* **STATED GOAL**
Render the listing below as a numbered list, one line per item, with blank lines omitted and the pictures left out.

* **RECORDS FOR THIS TASK**
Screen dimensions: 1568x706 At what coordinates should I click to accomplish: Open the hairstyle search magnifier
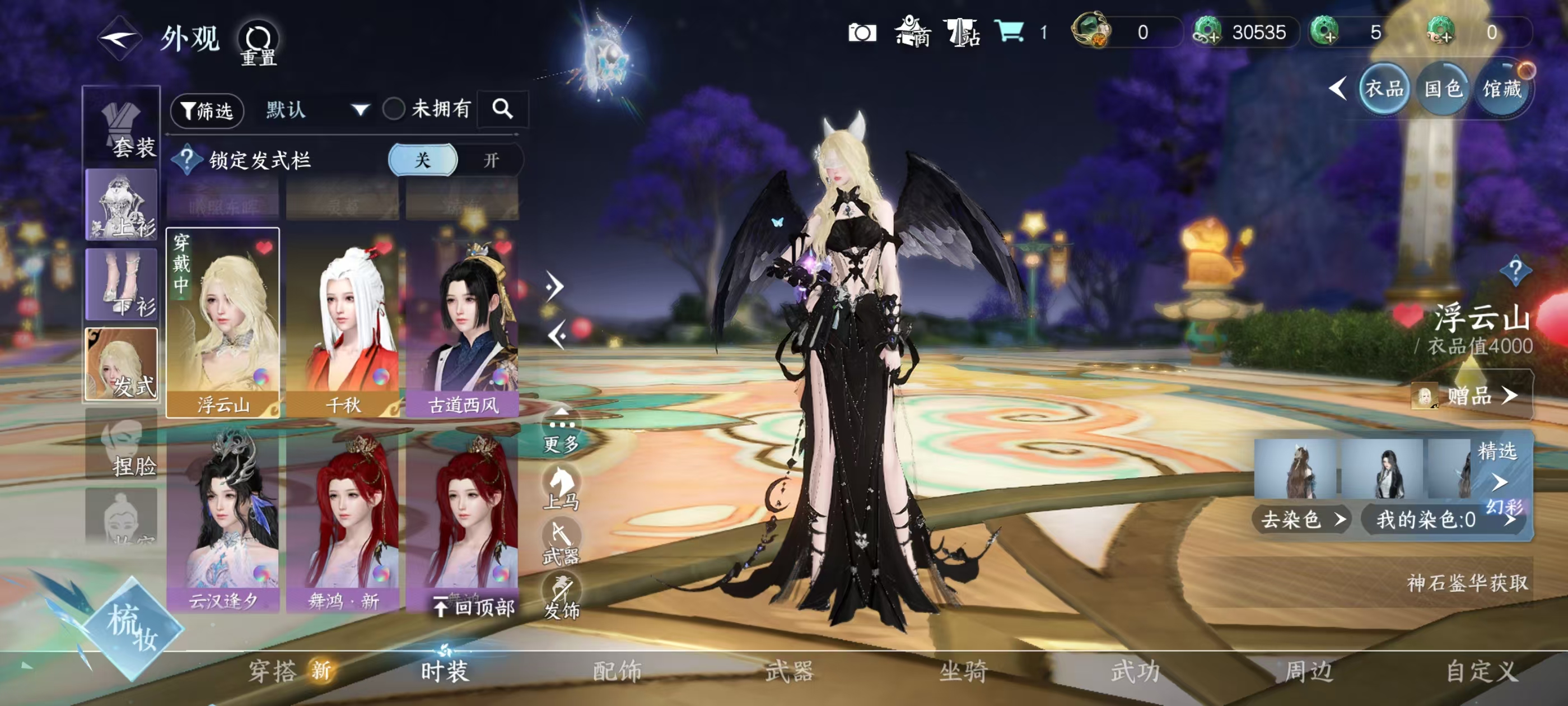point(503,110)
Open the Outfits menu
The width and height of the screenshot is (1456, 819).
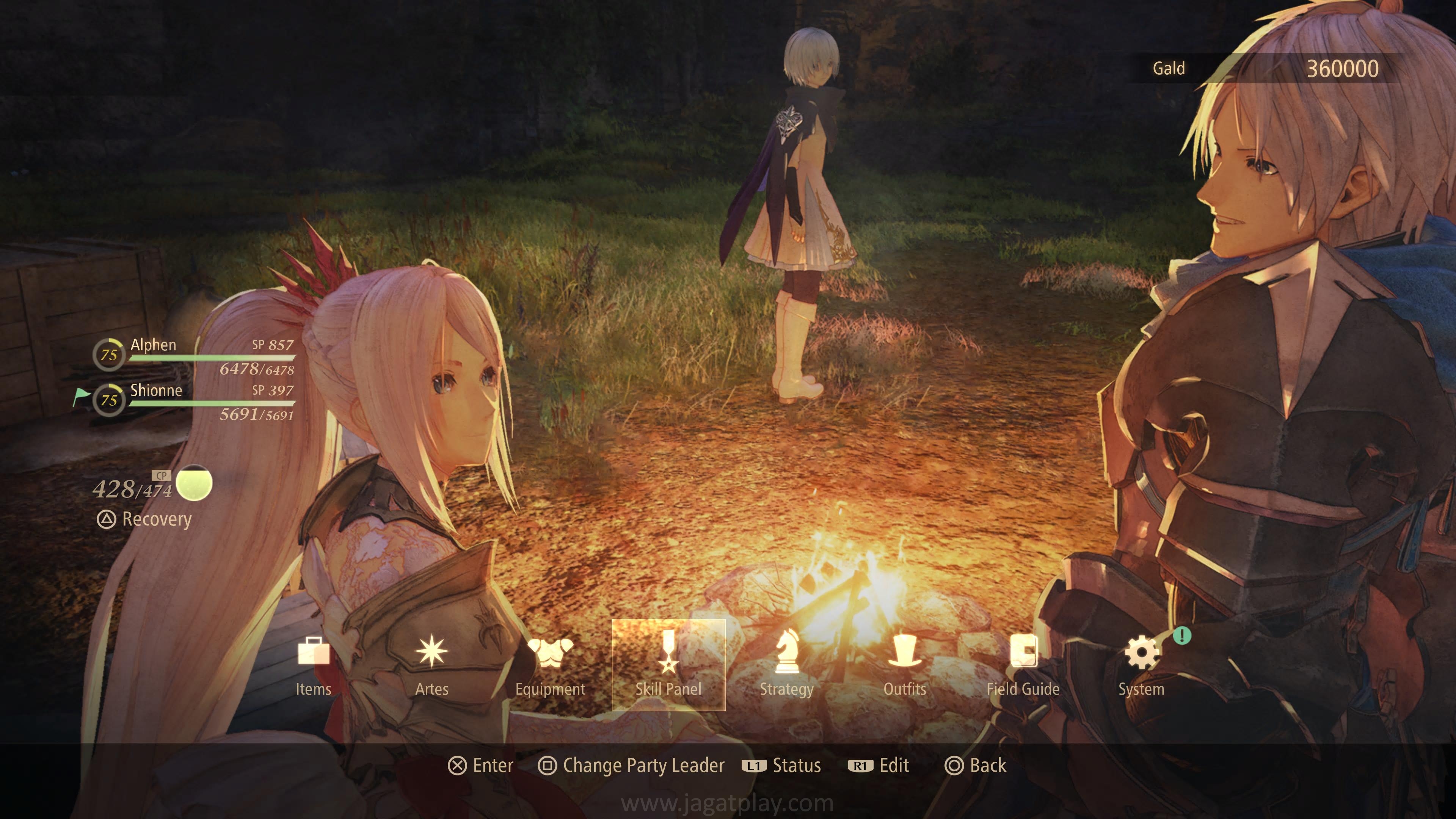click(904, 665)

* **EXERCISE SOLUTION**
1. Screen dimensions: 1568x706 At what coordinates should I click to accomplish: Open the hairstyle search magnifier
2. point(503,110)
3. Open the Outfits menu
4. The width and height of the screenshot is (1456, 819).
5. click(904, 665)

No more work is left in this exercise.